However, I have a few queries regarding the specifics of the geostrophic field and its applicability to real-world scenarios. While the conclusions drawn are predominantly qualitative, enhancing the experimental design and analysis could yield more quantitative results. Therefore, I have outlined both major and minor comments below for consideration.
Major:
- One basic assumption in the surface current field is geostrophic (a purely rotational flow in line 101). The grid space is set to 2.0 km. Such a horizontal resolution, however, is able to resolve sub-meso scale motions in the ocean, which are not purely rotational. One alternative resolution will be ~10 km under a geostrophic situation. I wonder whether a changed grid space will affect the results and final conclusion. Also, I am interested in the practical application of the method. The AVISO products provide a near-realistic geostrophic surface current field that can be analyzed with this approach. Regional studies based on such data will have better application prospects while avoiding too much computational resources.

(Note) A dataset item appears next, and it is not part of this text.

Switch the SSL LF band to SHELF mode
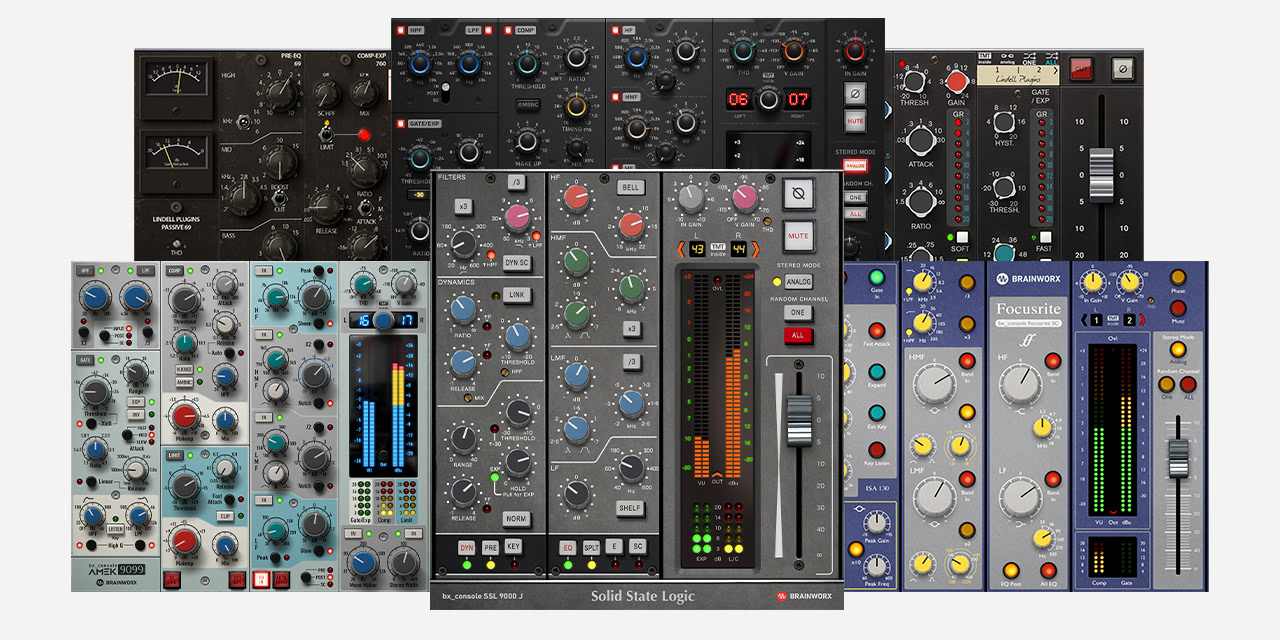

- One important goal of this study is to provide guidance on future experimental campaigns. The conclusions are more qualitative than quantitative. Some useful quantitative information could be obtained with an improved experimental design in section 2.5. It would be better to compare the results of SEP[dx] with those in REF or just a baseline of IQW. Larger observation spacing facilitates more observation coverage, but at the same time may lead to large IQW. Once a baseline is set, the selection of an optimal distance [dx] can be discussed. Similarly, more observations are more accurate, but will cost more. A balance can be found with a suitable number of observations.
Minor:
- Line 2: The idealized configuration is geostrophic, of which the latter is more accurate.
- Line 2: ingest surface velocity observation
- Line 11: It’s essential to consider these limitations when assessing the potential applications of any scientific method. As the author mentioned, many ocean processes, such as tides and submesoscale processes, have not been included so far, and it seems that using existing data would encounter computational challenges.
- Line 12: The spatial scale in Figure 1 seems to be meso-scale. Also, the geostrophic assumption requires meso- or large scale.
- Line 123: what are the physical meanings of variables of U, lamda_s, lamda_t? I noticed that some of them occurred in lines 112 to 113.
- Line 142: How was the STD of white noise estimated? Will the results changes if a larger STD value is selected?
- Figures 2 &3: I guess that the comparison between Figure 2 and Figure 3 can be used to confirm the reliability of the MAP results. However, the inconsistency in the axis ranges, especially the horizontal axis, between the two figures makes it difficult to compare them.
- Subsection 2.4: Could you please go into more detail about how these parameters (i.e., U, lamda_s, lamda_t) are evaluated using u and v observations?
- Line 217: I am confused about the title of section 3.2. I thought the Experiment IND[Np] was conducted to investigate the number of observations (drifters or moorings). Why the title is named related to the time series length?
- Figure 5: Why do moorings show better performance than drifters with smaller Np? This is also mentioned in line 236.
- Line 234: what dose “time-only” mean? What is the purpose of this “time-only” drifter?
- Figure 6: the red colors are not clear enough. Also, I only found red color in fig.6c. Do the orange colors in (b) and (d) refer to the results of the “time-only” drifter?
Citation: https://doi.org/10.5194/npg-2024-10-RC1 -
AC2: 'Reply on RC1', Aurelien Ponte, 30 Jul 2024
Major:
One basic assumption in the surface current field is geostrophic (a purely rotational flow in line 101). The grid space is set to 2.0 km. Such a horizontal resolution, however, is able to resolve sub-meso scale motions in the ocean, which are not purely rotational.
Replies are in bold
--- Major
One alternative resolution will be ~10 km under a geostrophic situation. I wonder whether a changed grid space will affect the results and final conclusion.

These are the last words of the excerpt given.